═════ Information ═════
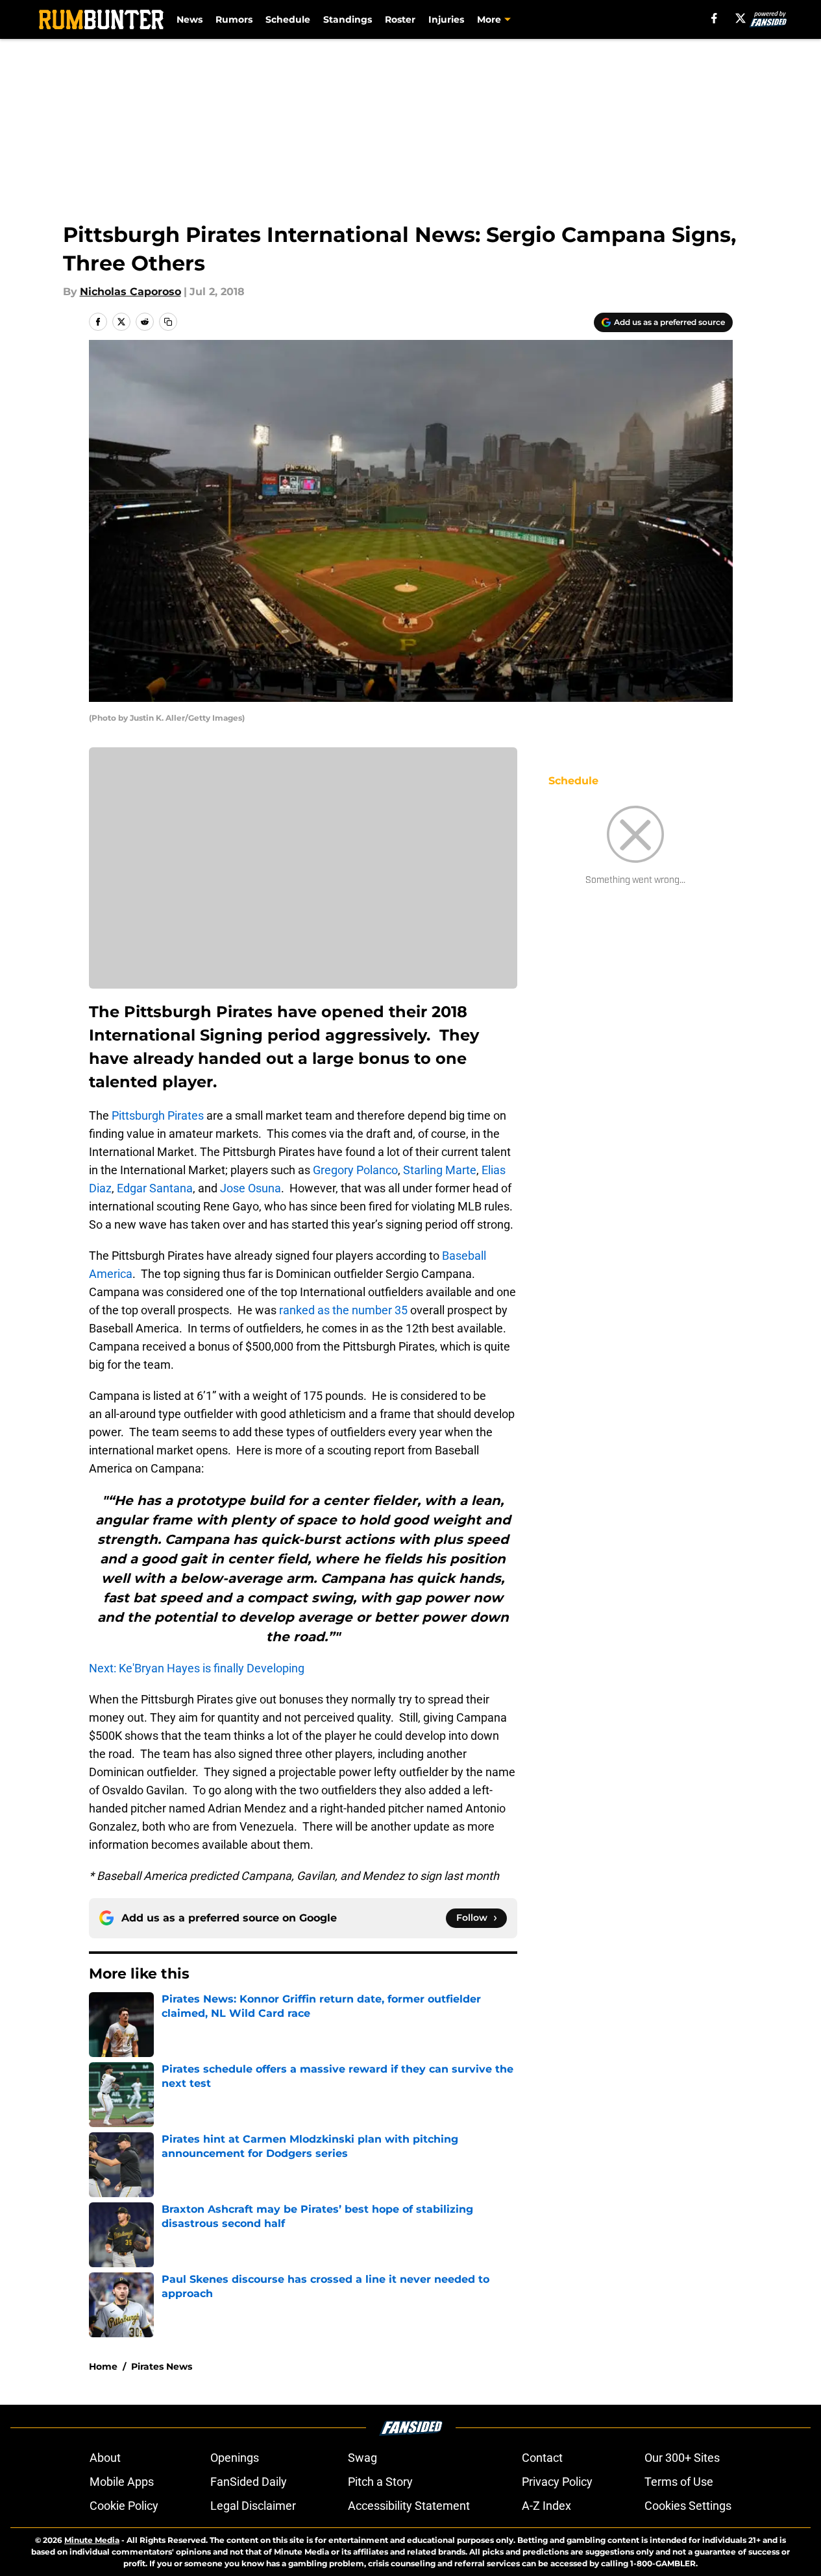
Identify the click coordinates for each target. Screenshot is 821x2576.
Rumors (233, 19)
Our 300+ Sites (682, 2457)
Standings (347, 19)
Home (103, 2366)
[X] (740, 18)
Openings (234, 2457)
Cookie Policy (124, 2505)
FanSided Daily (248, 2481)
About (105, 2457)
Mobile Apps (122, 2481)
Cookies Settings (687, 2505)
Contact (542, 2457)
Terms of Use (678, 2481)
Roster (400, 19)
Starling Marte (439, 1170)
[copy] (168, 322)
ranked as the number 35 (343, 1310)
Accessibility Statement (409, 2505)
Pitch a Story (380, 2481)
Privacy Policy (557, 2481)
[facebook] (714, 18)
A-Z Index (546, 2505)
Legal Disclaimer (253, 2505)
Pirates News (161, 2366)
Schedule (287, 19)
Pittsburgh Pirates (158, 1115)
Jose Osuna (250, 1188)
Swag (362, 2457)
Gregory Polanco (355, 1170)
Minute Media (91, 2540)
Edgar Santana (155, 1188)
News (189, 19)
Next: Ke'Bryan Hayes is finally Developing (196, 1668)
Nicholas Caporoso (130, 291)
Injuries (446, 19)
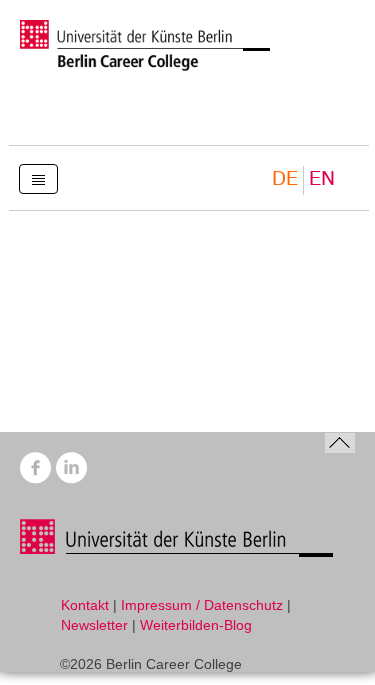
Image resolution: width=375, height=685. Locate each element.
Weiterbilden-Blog (196, 625)
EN (322, 179)
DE (285, 179)
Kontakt (85, 605)
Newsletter (94, 625)
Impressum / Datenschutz (202, 605)
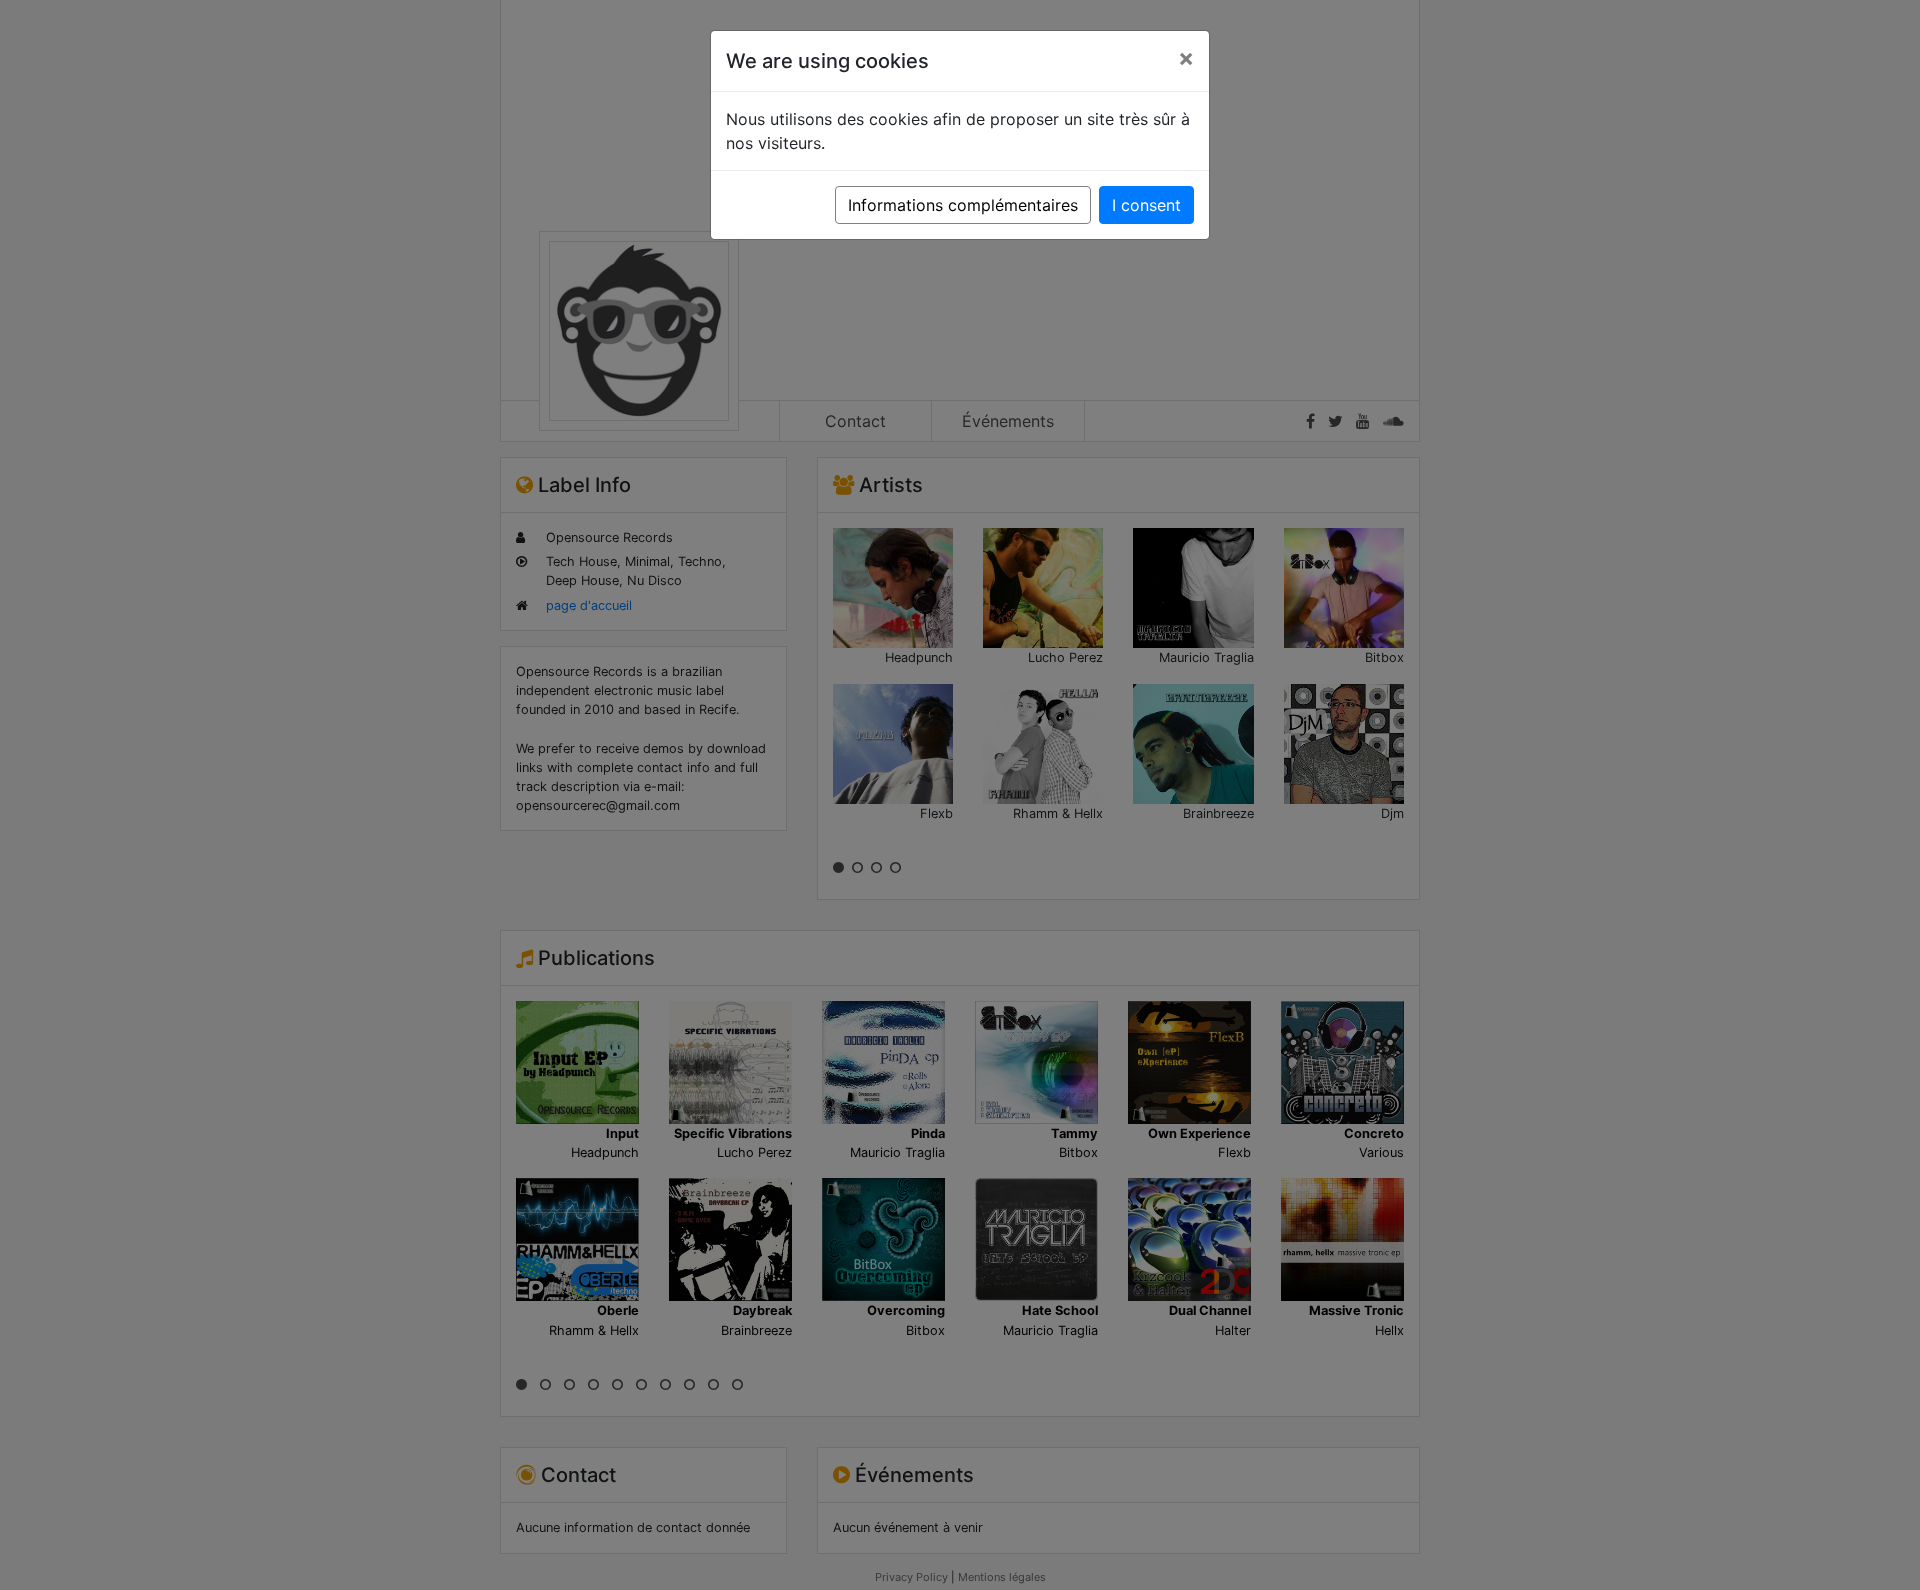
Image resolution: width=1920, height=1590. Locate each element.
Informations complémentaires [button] (963, 205)
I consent (1146, 205)
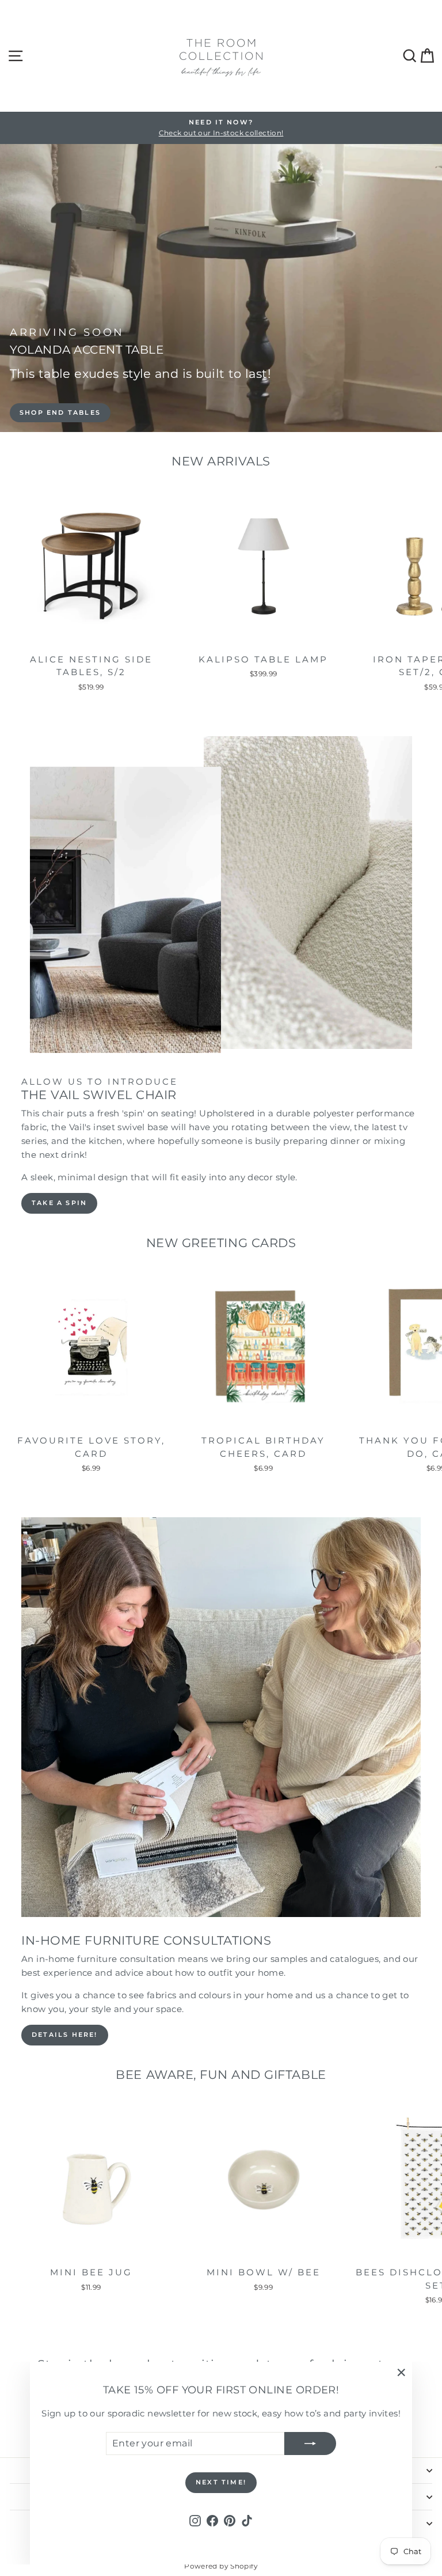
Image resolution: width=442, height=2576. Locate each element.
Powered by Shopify (221, 2566)
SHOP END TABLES (60, 412)
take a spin (59, 1203)
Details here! (65, 2035)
═════
§ **Instructions to follow**
Above is a listing with pictures. Write it out exactly without them.

§ **Written solution**
Identify the click coordinates for each target. Screenshot is 821x2576.
Rumors (233, 19)
Our 300+ Sites (682, 2457)
Standings (347, 19)
Home (103, 2366)
[X] (740, 18)
Openings (234, 2457)
Cookie Policy (124, 2505)
FanSided Daily (248, 2481)
About (105, 2457)
Mobile Apps (122, 2481)
Cookies Settings (687, 2505)
Contact (542, 2457)
Terms of Use (678, 2481)
Roster (400, 19)
Starling Marte (439, 1170)
[copy] (168, 322)
ranked as the number 35 (343, 1310)
Accessibility Statement (409, 2505)
Pitch a Story (380, 2481)
Privacy Policy (557, 2481)
[facebook] (714, 18)
A-Z Index (546, 2505)
Legal Disclaimer (253, 2505)
Pirates News (161, 2366)
Schedule (287, 19)
Pittsburgh Pirates (158, 1115)
Jose Osuna (250, 1188)
Swag (362, 2457)
Gregory Polanco (355, 1170)
Minute Media (91, 2540)
Edgar Santana (155, 1188)
News (189, 19)
Next: Ke'Bryan Hayes is finally Developing (196, 1668)
Nicholas Caporoso (130, 291)
Injuries (446, 19)
Image resolution: width=375, height=685. Locate each element.
Weiterbilden-Blog (196, 625)
EN (322, 179)
DE (285, 179)
Kontakt (85, 605)
Newsletter (94, 625)
Impressum / Datenschutz (202, 605)
Image resolution: width=1920, height=1590. Locate each element.
Informations complémentaires [button] (963, 205)
I consent (1146, 205)
Image resolution: width=442, height=2576. Locate each element.
Powered by Shopify (221, 2566)
SHOP END TABLES (60, 412)
take a spin (59, 1203)
Details here! (65, 2035)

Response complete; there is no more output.